(Records from a data collection)
———

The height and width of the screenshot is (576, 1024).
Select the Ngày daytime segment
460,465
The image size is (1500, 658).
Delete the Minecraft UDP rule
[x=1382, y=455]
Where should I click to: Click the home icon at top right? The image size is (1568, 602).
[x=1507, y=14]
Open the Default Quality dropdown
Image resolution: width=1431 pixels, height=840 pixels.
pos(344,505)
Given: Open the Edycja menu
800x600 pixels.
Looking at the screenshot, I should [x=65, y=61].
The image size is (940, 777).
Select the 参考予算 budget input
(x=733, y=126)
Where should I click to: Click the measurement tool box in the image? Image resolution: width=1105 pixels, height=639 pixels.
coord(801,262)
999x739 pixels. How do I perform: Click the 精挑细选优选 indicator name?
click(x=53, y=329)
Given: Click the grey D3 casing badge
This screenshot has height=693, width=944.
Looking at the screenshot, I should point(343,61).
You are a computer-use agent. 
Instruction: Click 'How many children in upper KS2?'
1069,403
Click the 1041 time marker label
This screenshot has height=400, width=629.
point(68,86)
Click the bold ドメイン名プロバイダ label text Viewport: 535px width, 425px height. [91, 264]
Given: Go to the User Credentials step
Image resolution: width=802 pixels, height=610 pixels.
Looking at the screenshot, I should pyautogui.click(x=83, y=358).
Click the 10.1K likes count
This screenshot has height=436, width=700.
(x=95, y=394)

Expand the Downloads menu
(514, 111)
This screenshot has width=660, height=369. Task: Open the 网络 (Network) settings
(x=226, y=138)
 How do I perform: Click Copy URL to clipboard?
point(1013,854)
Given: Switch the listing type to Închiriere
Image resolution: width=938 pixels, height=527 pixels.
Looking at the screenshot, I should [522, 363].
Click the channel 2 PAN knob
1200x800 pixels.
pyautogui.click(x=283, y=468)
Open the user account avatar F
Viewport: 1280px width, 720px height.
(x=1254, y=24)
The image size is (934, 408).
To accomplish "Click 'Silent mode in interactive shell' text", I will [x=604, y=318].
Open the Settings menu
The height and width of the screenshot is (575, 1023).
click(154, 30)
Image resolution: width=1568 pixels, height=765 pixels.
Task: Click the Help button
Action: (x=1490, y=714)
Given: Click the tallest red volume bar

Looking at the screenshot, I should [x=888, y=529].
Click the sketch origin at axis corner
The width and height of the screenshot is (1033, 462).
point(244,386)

———

• **WORK ITEM**: Go through the records above and set each one down exactly, please.

• **SOLUTION**:
The height and width of the screenshot is (576, 1024).
Select the Ngày daytime segment
460,465
The image size is (1500, 658).
Delete the Minecraft UDP rule
[x=1382, y=455]
Where should I click to: Click the home icon at top right? The image size is (1568, 602).
[x=1507, y=14]
Open the Default Quality dropdown
Image resolution: width=1431 pixels, height=840 pixels.
pos(344,505)
Given: Open the Edycja menu
800x600 pixels.
Looking at the screenshot, I should [x=65, y=61].
The image size is (940, 777).
Select the 参考予算 budget input
(x=733, y=126)
Where should I click to: Click the measurement tool box in the image? Image resolution: width=1105 pixels, height=639 pixels.
coord(801,262)
999x739 pixels. How do I perform: Click the 精挑细选优选 indicator name?
click(x=53, y=329)
Given: Click the grey D3 casing badge
This screenshot has height=693, width=944.
Looking at the screenshot, I should point(343,61).
You are a computer-use agent. 
Instruction: Click 'How many children in upper KS2?'
1069,403
Click the 1041 time marker label
This screenshot has height=400, width=629.
point(68,86)
Click the bold ドメイン名プロバイダ label text Viewport: 535px width, 425px height. [91, 264]
Given: Go to the User Credentials step
Image resolution: width=802 pixels, height=610 pixels.
Looking at the screenshot, I should pyautogui.click(x=83, y=358).
Click the 10.1K likes count
This screenshot has height=436, width=700.
(x=95, y=394)

Expand the Downloads menu
(514, 111)
This screenshot has width=660, height=369. Task: Open the 网络 (Network) settings
(x=226, y=138)
 How do I perform: Click Copy URL to clipboard?
point(1013,854)
Given: Switch the listing type to Închiriere
Image resolution: width=938 pixels, height=527 pixels.
Looking at the screenshot, I should [522, 363].
Click the channel 2 PAN knob
1200x800 pixels.
pyautogui.click(x=283, y=468)
Open the user account avatar F
Viewport: 1280px width, 720px height.
(x=1254, y=24)
The image size is (934, 408).
To accomplish "Click 'Silent mode in interactive shell' text", I will [x=604, y=318].
Open the Settings menu
The height and width of the screenshot is (575, 1023).
click(154, 30)
Image resolution: width=1568 pixels, height=765 pixels.
Task: Click the Help button
Action: (x=1490, y=714)
Given: Click the tallest red volume bar

Looking at the screenshot, I should [x=888, y=529].
Click the sketch origin at axis corner
The width and height of the screenshot is (1033, 462).
point(244,386)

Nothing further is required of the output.